**What to do:**
Transcribe, word for word and without additions, each line below from the one containing "Screen dimensions: 1000x541" through the one containing "Open the Sender", both ends included.
══ Stored data ══
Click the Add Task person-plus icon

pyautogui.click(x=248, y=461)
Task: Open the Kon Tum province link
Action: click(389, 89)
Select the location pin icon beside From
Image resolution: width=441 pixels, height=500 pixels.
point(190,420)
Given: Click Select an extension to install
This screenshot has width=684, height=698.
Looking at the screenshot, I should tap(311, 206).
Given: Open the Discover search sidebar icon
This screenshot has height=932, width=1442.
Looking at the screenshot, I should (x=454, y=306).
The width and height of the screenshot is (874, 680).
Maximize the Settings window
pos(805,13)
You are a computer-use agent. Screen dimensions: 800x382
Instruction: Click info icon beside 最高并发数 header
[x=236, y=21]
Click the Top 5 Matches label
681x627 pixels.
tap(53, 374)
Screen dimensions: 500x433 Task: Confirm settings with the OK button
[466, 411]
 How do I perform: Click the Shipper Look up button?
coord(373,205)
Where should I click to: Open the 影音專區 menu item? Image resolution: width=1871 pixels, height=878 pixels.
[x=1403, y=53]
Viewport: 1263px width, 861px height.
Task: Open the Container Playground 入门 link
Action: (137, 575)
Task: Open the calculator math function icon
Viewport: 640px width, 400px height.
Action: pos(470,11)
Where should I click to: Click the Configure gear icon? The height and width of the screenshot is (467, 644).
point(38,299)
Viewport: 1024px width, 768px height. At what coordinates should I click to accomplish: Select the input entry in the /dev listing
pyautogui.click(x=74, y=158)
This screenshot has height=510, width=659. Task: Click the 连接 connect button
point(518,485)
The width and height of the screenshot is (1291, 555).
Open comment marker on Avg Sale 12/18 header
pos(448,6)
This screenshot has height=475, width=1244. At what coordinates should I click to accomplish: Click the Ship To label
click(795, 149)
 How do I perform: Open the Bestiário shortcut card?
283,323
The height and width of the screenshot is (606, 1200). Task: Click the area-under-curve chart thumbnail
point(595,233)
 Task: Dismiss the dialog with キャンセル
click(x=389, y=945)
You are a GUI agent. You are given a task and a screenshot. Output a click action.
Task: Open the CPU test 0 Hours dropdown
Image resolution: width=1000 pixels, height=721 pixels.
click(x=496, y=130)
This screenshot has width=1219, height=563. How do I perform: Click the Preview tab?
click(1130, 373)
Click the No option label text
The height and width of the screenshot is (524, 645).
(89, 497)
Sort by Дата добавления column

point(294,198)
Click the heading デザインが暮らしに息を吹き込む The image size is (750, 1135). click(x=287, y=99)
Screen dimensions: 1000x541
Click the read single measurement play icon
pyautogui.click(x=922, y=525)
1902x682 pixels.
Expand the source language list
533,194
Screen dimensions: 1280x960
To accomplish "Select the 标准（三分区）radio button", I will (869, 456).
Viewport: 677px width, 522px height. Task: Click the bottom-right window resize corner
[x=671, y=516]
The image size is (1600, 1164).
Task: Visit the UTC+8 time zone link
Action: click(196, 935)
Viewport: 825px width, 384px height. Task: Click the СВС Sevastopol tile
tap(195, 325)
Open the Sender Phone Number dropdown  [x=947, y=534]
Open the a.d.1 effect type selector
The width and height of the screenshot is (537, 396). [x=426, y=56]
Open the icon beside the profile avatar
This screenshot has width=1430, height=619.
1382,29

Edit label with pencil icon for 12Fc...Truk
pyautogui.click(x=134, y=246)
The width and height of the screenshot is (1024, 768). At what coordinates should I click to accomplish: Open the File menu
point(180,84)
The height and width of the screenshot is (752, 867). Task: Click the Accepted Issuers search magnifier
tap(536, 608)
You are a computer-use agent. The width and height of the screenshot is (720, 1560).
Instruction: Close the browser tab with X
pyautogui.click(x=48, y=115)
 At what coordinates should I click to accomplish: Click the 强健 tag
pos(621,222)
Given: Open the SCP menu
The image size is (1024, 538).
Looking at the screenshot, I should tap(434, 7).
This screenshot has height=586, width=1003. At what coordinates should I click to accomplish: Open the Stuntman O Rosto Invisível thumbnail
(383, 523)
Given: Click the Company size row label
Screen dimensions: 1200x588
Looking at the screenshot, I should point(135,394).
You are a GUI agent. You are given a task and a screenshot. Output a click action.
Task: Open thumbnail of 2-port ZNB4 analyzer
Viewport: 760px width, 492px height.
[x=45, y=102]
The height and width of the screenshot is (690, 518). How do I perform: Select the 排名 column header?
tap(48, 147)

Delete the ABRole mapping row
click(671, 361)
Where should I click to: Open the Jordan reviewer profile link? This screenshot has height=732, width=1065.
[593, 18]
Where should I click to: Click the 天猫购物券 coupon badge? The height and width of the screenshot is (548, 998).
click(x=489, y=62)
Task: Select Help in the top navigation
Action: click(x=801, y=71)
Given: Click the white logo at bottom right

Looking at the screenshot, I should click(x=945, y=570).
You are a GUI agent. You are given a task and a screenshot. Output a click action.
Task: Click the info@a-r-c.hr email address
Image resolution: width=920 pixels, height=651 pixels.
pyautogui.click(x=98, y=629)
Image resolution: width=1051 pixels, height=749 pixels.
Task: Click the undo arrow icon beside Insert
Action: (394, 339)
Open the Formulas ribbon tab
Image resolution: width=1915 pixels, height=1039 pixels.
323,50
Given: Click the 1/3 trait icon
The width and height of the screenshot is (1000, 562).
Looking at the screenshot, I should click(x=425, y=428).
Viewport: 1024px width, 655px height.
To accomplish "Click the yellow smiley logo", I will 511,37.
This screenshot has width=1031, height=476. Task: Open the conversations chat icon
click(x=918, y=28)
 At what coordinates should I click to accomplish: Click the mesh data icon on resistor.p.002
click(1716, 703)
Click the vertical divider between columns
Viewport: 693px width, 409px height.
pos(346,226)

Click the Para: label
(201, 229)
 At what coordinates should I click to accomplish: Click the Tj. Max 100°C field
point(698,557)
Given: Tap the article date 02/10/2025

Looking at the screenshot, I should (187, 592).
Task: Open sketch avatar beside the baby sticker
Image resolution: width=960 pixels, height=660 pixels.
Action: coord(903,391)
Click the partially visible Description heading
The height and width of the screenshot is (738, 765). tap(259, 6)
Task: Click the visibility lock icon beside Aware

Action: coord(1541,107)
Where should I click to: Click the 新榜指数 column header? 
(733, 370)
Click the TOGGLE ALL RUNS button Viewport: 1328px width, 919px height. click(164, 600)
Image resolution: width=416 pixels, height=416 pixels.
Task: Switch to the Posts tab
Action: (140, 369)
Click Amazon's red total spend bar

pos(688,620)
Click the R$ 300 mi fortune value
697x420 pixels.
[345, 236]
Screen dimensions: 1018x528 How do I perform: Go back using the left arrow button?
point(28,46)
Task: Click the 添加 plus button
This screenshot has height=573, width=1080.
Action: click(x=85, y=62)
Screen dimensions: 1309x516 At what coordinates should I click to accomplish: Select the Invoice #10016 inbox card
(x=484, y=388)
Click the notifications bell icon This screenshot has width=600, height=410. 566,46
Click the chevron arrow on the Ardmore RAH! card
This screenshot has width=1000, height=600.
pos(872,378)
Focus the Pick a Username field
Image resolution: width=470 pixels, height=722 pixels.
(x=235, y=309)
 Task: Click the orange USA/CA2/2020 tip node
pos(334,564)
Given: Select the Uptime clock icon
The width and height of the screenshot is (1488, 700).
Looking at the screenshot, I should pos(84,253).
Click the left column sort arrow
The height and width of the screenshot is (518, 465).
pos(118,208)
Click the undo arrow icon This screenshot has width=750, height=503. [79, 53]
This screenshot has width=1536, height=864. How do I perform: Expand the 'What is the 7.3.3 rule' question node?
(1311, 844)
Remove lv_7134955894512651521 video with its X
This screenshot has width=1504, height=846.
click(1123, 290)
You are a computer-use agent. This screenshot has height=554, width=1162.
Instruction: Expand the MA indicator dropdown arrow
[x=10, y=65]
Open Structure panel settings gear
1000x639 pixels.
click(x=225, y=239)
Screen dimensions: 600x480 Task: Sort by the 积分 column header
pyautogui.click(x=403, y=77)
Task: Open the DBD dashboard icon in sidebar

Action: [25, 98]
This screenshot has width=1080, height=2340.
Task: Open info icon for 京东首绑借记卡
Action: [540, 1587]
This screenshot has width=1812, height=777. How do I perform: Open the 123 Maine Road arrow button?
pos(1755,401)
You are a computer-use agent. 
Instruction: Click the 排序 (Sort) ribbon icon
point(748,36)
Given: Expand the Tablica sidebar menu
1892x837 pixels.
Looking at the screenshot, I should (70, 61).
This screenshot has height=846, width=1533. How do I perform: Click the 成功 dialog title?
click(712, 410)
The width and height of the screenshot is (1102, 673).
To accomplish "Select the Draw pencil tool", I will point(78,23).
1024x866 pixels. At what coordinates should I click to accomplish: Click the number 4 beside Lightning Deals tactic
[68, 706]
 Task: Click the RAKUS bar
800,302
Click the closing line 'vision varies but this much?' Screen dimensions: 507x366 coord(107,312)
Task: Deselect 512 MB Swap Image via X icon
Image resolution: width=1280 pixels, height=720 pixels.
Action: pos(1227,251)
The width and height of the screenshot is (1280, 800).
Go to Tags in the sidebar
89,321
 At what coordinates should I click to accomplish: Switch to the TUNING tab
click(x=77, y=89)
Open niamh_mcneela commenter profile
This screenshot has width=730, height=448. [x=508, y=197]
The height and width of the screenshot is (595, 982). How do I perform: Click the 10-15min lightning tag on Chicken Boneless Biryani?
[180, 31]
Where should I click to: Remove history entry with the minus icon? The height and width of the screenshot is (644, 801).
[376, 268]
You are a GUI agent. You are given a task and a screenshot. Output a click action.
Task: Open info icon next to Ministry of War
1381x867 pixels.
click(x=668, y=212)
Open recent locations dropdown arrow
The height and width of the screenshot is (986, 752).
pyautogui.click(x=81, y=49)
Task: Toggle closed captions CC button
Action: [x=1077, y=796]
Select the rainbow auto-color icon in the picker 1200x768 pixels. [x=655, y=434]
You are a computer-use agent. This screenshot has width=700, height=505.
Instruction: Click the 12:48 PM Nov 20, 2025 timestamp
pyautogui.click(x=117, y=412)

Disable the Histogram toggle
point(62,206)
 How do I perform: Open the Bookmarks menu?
═══
**Solved exercise:**
Screen dimensions: 1000x541
Click the read single measurement play icon
pyautogui.click(x=922, y=525)
1902x682 pixels.
Expand the source language list
533,194
Screen dimensions: 1280x960
To accomplish "Select the 标准（三分区）radio button", I will (869, 456).
Viewport: 677px width, 522px height. Task: Click the bottom-right window resize corner
[x=671, y=516]
The image size is (1600, 1164).
Task: Visit the UTC+8 time zone link
Action: click(196, 935)
Viewport: 825px width, 384px height. Task: Click the СВС Sevastopol tile
tap(195, 325)
Open the Sender Phone Number dropdown  [x=947, y=534]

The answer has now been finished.